Find the maximum and minimum values of the function $f(x, y, z) = xyz$ subject to the constraint $x^2 + 2y^2 + 3z^2 = 6$ using Lagrange multipliers.

This problem is very similar to example 1, however, it is a tad more difficult. Let $g(x, y, z) = x^2 + 2y^2 + 3z^2 = 6$. In computing the necessary partial derivatives we get that:

(6)
\begin{align} \quad yz = \lambda (2x) \\ \quad xz = \lambda (4y) \\ \quad xy = \lambda (6z) \\ x^2 + 2y^2 + 3z^2 = 6 \end{align}

Note that from these equations that $x \neq 0$, $y \neq 0$, and $z \neq 0$, for if one of $x$, $y$, or $z$ equals $0$, then it would follow that $x = y = z = 0$ which contradicts equation 4, $x^2 + 2y^2 + 3z^2 = 6$ since $0 \neq 6$! Thus we can divide by $x$, $y$, and $z$ freely.

From the first equation we have that $yz = \lambda (2x)$ implies that $\lambda = \frac{yz}{2x}$. Plugging this into the second equation and we have that:

(7)
\begin{align} \quad xz = \lambda (4y) = \left ( \frac{yz}{2x} \right ) 4y = \frac{4y^2z}{2x} = \frac{2y^2z}{x} \end{align}

The equation above implies that $x^2z = 2y^2z$ which implies that $x^2 = 2y^2 (*)$.

Now from the second equation we have that $\quad xz = \lambda (4y)$ implies that $\lambda = \frac{xz}{4y}$. Plugging this into the third equation and we have that:

(8)
\begin{align} \quad xy = \lambda (6z) = \left ( \frac{xz}{4y} \right ) 6z = \frac{6xz^2}{4y} = \frac{3xz^2}{2y} \end{align}

The equation above implies that $2xy^2 = 3xz^2$ or equivalently, $2y^2 = 3z^2$. But from $(*)$ we have that then $3z^2 = x^2 (**)$.

Now plugging $(*)$ and $(**)$ into equation 4 and:

(9)
\begin{align} \quad x^2 + 2y^2 + 3z^2 = 6 \\ \quad x^2 + x^2 + x^2 = 6 \\ \quad 3x^2 = 6 \\ \quad x^2 = 2 \\ \quad x = \pm \sqrt{2} \end{align}

From $(*)$ we have that $2y^2 = x^2 = (\pm \sqrt{2})^2 = 2$, so $y^2 = 1$ and $y = \pm 1$. From $(**)$ we have that $3z^2 = x^2 = (\pm \sqrt{2})^2 = 2$, so $z^2 = \frac{2}{3}$ and $z = \pm \sqrt{\frac{2}{3}}$.

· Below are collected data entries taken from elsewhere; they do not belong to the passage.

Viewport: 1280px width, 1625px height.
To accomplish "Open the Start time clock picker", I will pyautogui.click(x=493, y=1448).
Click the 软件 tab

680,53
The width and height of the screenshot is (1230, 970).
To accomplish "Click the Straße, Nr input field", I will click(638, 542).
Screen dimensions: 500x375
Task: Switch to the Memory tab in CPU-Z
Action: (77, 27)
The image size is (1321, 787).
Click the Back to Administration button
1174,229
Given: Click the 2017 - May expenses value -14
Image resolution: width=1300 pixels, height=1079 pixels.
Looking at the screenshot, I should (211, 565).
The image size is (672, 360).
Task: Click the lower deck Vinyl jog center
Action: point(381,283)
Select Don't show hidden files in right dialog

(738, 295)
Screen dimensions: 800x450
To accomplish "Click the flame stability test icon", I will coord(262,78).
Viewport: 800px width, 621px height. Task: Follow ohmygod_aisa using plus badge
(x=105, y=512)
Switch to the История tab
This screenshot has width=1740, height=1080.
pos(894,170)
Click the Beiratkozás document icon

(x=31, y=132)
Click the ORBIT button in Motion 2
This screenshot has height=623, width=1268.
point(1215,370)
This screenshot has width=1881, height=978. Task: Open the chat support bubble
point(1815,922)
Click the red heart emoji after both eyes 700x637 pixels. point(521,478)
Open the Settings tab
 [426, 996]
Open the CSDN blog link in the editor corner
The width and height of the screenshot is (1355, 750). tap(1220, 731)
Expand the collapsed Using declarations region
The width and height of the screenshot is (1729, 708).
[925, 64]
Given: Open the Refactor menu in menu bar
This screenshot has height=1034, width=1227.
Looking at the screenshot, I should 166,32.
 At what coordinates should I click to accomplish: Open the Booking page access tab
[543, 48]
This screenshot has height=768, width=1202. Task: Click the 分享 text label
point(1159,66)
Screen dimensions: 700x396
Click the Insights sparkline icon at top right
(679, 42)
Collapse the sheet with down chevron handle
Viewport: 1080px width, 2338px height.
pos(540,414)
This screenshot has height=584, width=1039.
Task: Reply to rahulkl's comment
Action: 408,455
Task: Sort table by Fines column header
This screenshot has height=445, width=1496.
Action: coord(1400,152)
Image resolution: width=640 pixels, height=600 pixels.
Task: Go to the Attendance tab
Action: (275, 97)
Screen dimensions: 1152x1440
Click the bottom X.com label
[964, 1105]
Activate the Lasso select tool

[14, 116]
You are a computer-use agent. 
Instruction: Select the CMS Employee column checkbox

Thus our points of interest are $\left ( \pm \sqrt{2}, \pm 1, \pm \sqrt{\frac{2}{3}} \right )$. It's not hard to see that a maximum is achieved when all coordinates are positive or only two coordinates are negative, and the maximum value is $\frac{2}{\sqrt{3}}$. Similarly, the minimum is achieved when all three coordinates are negative or only one coordinate is negative, and the minimum value is $- \frac{2}{\sqrt{3}}$.